Each violation of the disclosure requirements carries a maximum fine of $7,500. The lawsuit asserts that the five commissioners are subject to additional fines of $30,000 for each disclosure violation because such violations are considered separate offenses under the state’s Public Resources Code.
Cory Briggs, the attorney for Spotlight on Coastal Corruption, said the group analyzed all written and oral ex-parte reports made by the commission’s 12 voting members between January 2015 and August 2016.
Spotlight decided to sue Howell, Kinsey, McClure, Mitchell and Vargas because they appeared to have the most alleged violations, Briggs said. The lawsuit charges that Kinsey violated reporting requirements at least 140 times, Howell 96 times, Mc-Clure 82 times, Mitchell 120 times and Vargas 150 times.
If all the alleged violations are sustained, Kinsey faces a fine of up to $1,050,000; Howell, $720,000; McClure, $630,000; Mitchell, $900,000; and Vargas, $1,125,000, court records state.
Briggs said many of the written disclosures in question lacked comprehensive descriptions of the communication. Others allegedly failed to meet required deadlines by a few days to eight months while eight ex-partes were never disclosed, the lawsuit states.

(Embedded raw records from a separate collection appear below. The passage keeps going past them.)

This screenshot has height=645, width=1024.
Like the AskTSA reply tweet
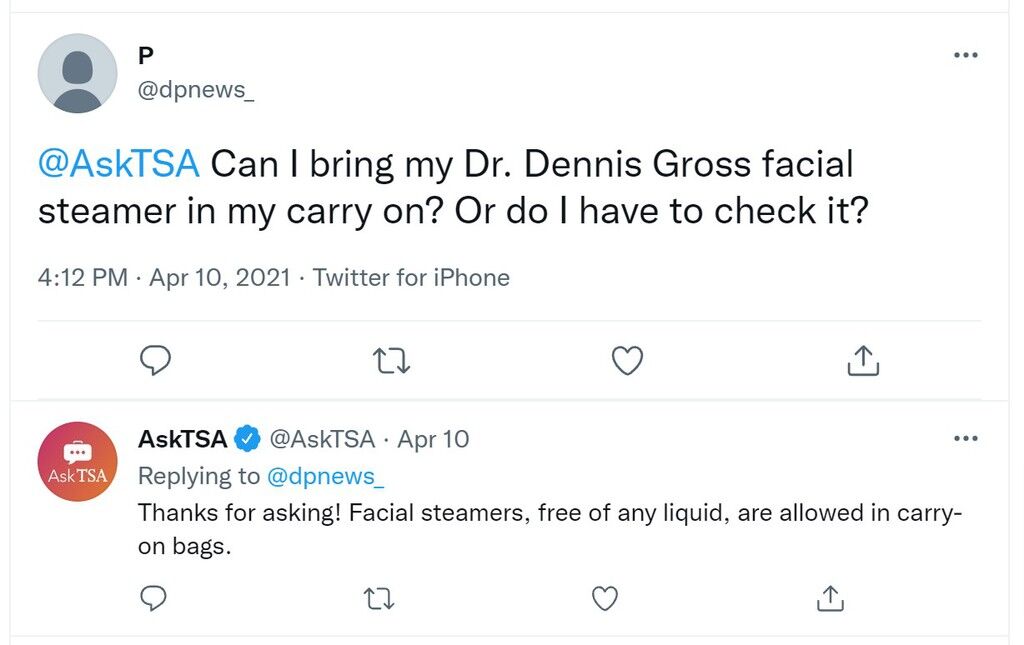click(x=605, y=598)
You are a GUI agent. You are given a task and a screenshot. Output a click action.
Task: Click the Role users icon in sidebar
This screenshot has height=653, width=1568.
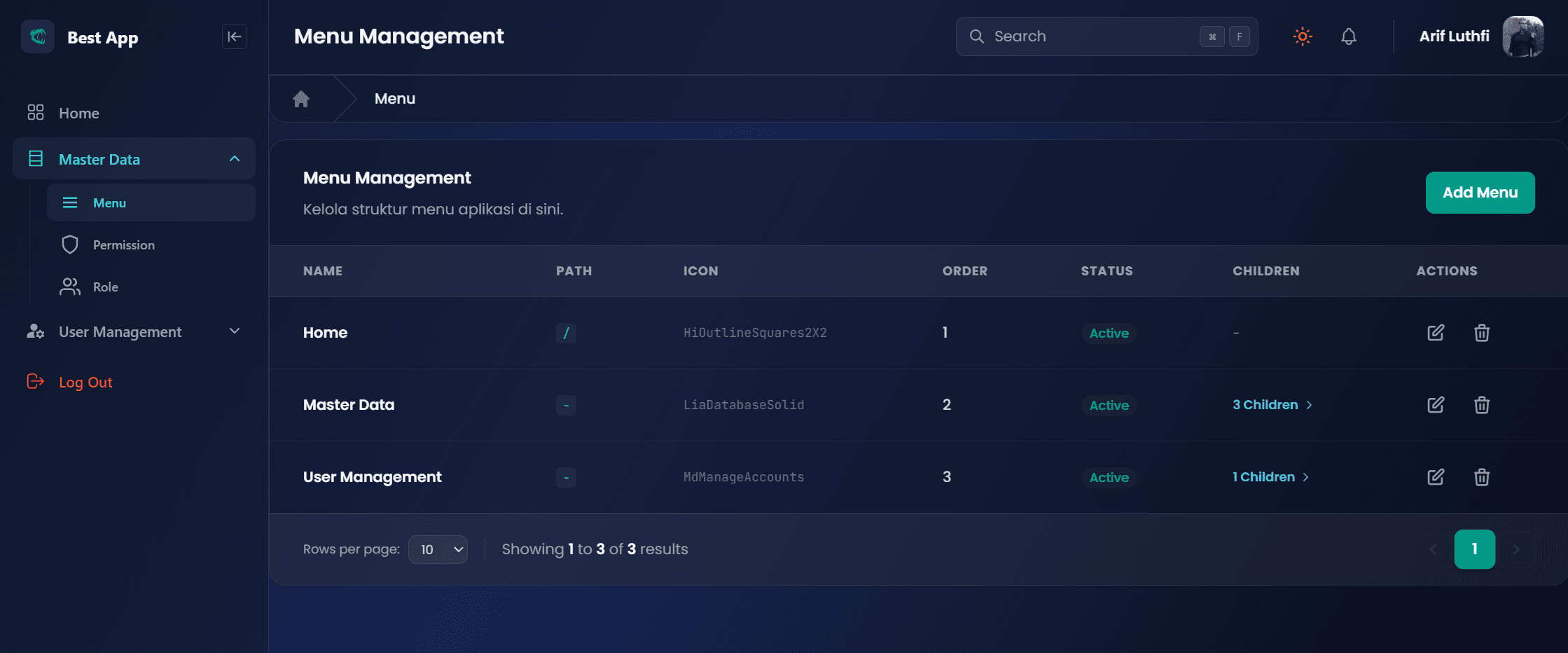click(x=69, y=286)
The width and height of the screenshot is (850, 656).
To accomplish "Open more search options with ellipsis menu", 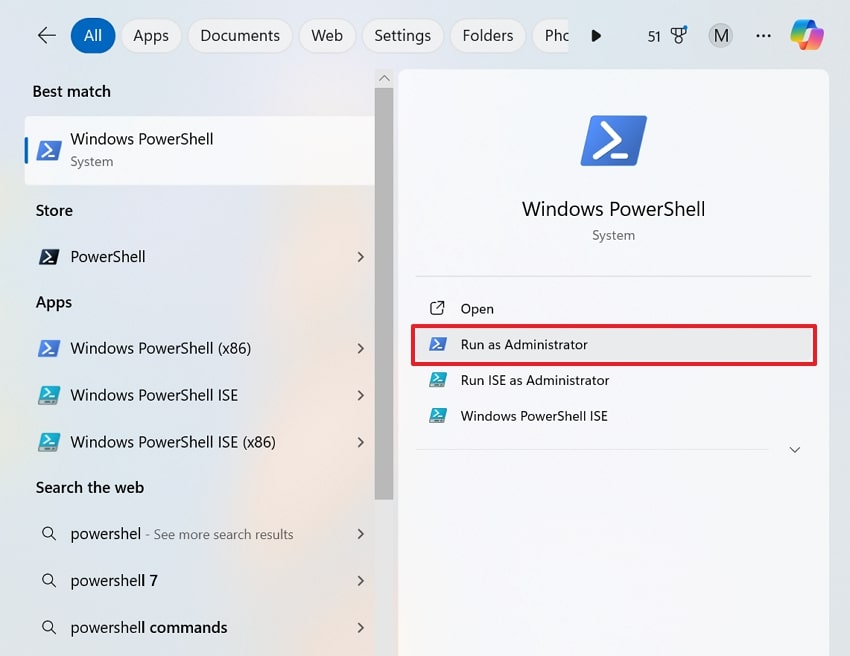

The oral reports, Briggs said, were brief, averaging about 20 to 30 seconds, not enough time to provide a meaningful disclosure. In some cases, commissioners said only that their exparte contact “was similar” or “substantially similar” to the oral report of a fellow commissioner given earlier.
The suit, Briggs said, focuses only on significant violations. “We are not seeking penalties for the lack of a signature.”
The lawsuit alleges that the violations were deliberate because the commissioners received training about ex-parte disclosure requirements. Agency officials say the instruction occurs at commission orientations and periodically during presentations by the chief counsel at public meetings.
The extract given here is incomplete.